Now I am mindful that there are "sixteen a day" Oakland-Sacramento ("twenty a day" Oakland Martinez) over a railroad owned ROW and that the Union Pacific has agreed to have publicly funded improvements made to support passenger traffic. No doubt, they have agreed to more stringent OTP provisions than they have regarding other Amtrak operations. However, there is an "alt route' for freight over the Western Pacific. Also of note, there are "six a day' over the BNSF Stockton-Bakersfield - again railroad owned.

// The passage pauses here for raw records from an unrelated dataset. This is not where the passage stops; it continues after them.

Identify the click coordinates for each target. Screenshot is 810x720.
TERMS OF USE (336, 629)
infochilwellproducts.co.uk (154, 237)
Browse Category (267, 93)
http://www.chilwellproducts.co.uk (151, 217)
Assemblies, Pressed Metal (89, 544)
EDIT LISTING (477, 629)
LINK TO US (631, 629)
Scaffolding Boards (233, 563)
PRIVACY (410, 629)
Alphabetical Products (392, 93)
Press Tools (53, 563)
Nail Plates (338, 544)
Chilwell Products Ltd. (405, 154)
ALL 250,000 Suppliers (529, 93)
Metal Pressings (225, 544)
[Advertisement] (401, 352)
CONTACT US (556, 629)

Some could say that this Central California initiative indicates there can be railroad-passenger agency cooperation; to my best knowledge, these trains all run "more or less" on time. But I am really speculating now, somehow the California passenger agency will not consider the job to be done until they acquire these ROW's.
As I've noted, even if I was at first skeptical in view of previous initiatives' outcomes, I'm "pleased as punch" to learn the additional Illinois trains are "doing OK" and that the "broke" State has continued to find the wherewithal to fund such. However I still hold that to have a REAL initiative, Illinois should be considering (no doubt they are - well considering) acquisition of the GM&O and MILW to enable a Milwaukee St Louis corridor.
In closing, if there is to be real passenger service initiatives, where the service speed is 110 or higher instead of 79, and where options such as electrification can be considered, then the ROW must be in public hands.
But, remember "The Fifth' as Mr. Mudlake notes; allow myself to note there is more to it than Tony Soprano "on the stand' saying "I plea the Fifth'.